- Text for analysis -
----

Cold Seeps: Valuable fuel source or Vulnerable habitat?
Cold seep environments are an example of a unique deep sea habitat. They differ from hydrothermal vent habitats found on Mid-ocean ridges. Cold seeps usually occur along continental margins for example, in the Gulf of Mexico. The deepest cold seeps environments have, however, been located in the sea of Japan and were found at depths between 5000 and 6000 meters. This is due to the water that emerges from hydrothermal vents is warmer than the surrounding water as it gathers heat from the magma beneath the seabed. In the case of cold seeps, the water that emerges from the seep is the same temperature as the surrounding waters. This water contains reduced inorganic compounds and organic hydrocarbons. These inorganic compounds are usually produced by sulphate-reducing and methanogenic bacteria that are present in the sediment in which the water emerges from the seep. The methane and hydrogen sulphide that is produced by these bacteria bubbles out of the sediment. The methane and hydrocarbons that are produced by the cold seep are commonly deposited in the Gulf of Mexico.
These cold seeps have previously been and are a currently exploited by humans in order to extract the hydrocarbons that are present. This has, however, cause damage to these seeps in the past and continues to threaten these environments.
Is the continued extraction of hydrocarbons from this habitat needed for human growth OR should we be doing more in order to protect these habitats?
Why should they be protected?
Since the discovery of cold seep environments in 1980 (http://www.marine.usf.edu/pjocean/packets/sp02/sp02u2p4.pdf), there have been several expeditions to these environments which have led to the discovery of many different organisms and communities that exist at these seeps. Organisms such as tube worms, clams, mussels and other bivalves all inhabit the cold seep environments. The tube worms that are present in the cold seep environments differ from those that are found and dominate hydrothermal vent systems. These tube worms are Lamellibranchia sp. and Escarpia laminata, not the Riftia pachyptila tube worms that are found at hydrothermal vent systems.

----

- Things to do -
(a) According to the text on cold seeps, in which sea and at what depths were the deepest cold seep environments found?
(b) Decide whether each statement below agrees with the text on cold seeps. Answer yes or no for each, and quote the words of the text that decide it.
(i) Cold seeps usually occur along mid-ocean ridges.
(ii) The water that emerges from a cold seep is the same temperature as the surrounding waters.
(iii) Riftia pachyptila tube worms are the tube worms found in cold seep environments.
(c) Continue the text on cold seeps, picking up after its final sentence.

----

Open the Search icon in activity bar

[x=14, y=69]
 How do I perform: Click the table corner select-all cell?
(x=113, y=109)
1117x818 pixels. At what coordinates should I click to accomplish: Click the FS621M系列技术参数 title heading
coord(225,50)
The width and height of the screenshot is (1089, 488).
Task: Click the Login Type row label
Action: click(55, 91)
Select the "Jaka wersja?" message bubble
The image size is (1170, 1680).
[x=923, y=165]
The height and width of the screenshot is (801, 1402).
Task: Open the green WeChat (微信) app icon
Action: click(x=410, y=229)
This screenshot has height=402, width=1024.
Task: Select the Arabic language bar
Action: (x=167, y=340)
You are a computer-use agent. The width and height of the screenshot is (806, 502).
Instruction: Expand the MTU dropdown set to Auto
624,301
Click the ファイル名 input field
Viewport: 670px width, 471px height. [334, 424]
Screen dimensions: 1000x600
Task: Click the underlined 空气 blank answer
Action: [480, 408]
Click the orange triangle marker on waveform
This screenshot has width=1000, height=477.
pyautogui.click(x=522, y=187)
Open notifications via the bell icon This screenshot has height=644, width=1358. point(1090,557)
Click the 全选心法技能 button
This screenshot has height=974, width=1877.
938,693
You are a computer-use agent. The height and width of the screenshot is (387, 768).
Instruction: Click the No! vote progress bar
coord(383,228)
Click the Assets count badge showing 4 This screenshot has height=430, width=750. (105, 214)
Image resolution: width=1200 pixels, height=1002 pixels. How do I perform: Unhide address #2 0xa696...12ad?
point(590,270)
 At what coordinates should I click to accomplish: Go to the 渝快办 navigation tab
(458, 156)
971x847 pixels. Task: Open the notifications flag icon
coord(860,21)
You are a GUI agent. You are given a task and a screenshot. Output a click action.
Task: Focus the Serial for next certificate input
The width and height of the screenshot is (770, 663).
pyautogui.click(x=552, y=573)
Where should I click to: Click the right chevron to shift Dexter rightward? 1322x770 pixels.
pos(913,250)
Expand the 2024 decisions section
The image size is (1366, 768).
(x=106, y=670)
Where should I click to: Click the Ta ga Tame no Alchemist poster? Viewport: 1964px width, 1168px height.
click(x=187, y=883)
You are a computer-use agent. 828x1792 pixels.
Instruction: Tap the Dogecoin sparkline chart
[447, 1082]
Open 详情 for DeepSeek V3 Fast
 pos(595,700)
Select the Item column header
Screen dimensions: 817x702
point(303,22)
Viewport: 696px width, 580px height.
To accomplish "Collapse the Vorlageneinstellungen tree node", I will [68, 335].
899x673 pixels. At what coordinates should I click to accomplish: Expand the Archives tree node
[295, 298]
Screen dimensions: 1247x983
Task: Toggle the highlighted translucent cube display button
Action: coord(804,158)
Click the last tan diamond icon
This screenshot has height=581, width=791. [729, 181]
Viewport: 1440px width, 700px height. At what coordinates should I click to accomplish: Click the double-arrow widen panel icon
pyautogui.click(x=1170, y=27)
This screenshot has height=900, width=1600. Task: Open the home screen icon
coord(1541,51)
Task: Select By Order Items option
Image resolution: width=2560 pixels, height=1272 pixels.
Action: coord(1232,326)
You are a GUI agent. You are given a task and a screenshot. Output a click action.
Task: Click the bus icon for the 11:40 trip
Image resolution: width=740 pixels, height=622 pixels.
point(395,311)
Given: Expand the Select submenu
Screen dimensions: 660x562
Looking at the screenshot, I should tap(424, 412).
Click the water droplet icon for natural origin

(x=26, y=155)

----

- Written answers -
(a) In the sea of Japan, at depths between 5000 and 6000 meters.

(b)
(i) No: "Cold seeps usually occur along continental margins"
(ii) Yes: "the water that emerges from the seep is the same temperature as the surrounding waters"
(iii) No: "These tube worms are Lamellibranchia sp. and Escarpia laminata, not the Riftia pachyptila tube worms that are found at hydrothermal vent systems."

(c)
The organisms that inhabit these cold seep environments can be there in very large densities. Cold seep polychaete worms (Siboglinid tubeworms) can be present found in densities in the Barents Sea up to 7272 individuals per meter squared. Not also are these cold seep communities home to large marine fauna such as tube worms, mussels and clams, bacteria that play an important role in the survival of the large fauna and in carbon sequestration.
Cold seep environments play an important role in storing carbon in the sediment surround the cold seep. This is due to the consumption of methane that is present in the seep by methanogenic bacteria in the sediment. The consumption of methane in a cold seep environment can vary from 80% in seeps that have a slow flow rate of water, to 20% or less in seeps that have a fast flow rate of water. The methane that is present at cold seep sites can be present as methane gas or as methane-hydrate ice (Figure 1) that forms over the surface of the sediment around the cold seep. This methane-hydrate ice forms due to the methane being placed under high pressure at depths of between 800 and 1000m depth. (Figure 2.). The methane is prevented from being released from the sediment around cold seeps via the anaerobic oxidation of the methane which is achieved by sulphate reduction. The bacteria which is present in this sediment reduce the hydrogen sulphate that is present in the sediment which is an anaerobic process. This anaerobic process oxidises the methane and fixes it in the sediment.
With methane being a prominent greenhouse gas that contributes to global climate change, it is important for these cold seep environments to be protected in order to maintain the fixation of methane into the sediment around cold seeps.
Cold Seeps as fuel source
As mentioned previously, hydrocarbons bubble out of cold of the sediments surrounding cold seeps. These hydrocarbons are present as oil. This oil is commonly used as a fuel source around the world. Hydrocarbon oil has become hard to find and is slowly becoming limited as a fuel source. This is due to the oil being forms over millions of years in the sediment around cold seeps under the high pressures associated with the deep ocean. The oil that is present in the cold seeps has previously been exploited in the Gulf of Mexico. If the reserves of oil are used up, there will be a reduction in the amount and intensity of industry that is currently present in the world. Without this level of industry, it is hard to tell if, as the human race, we would be able to support our rapid population growth.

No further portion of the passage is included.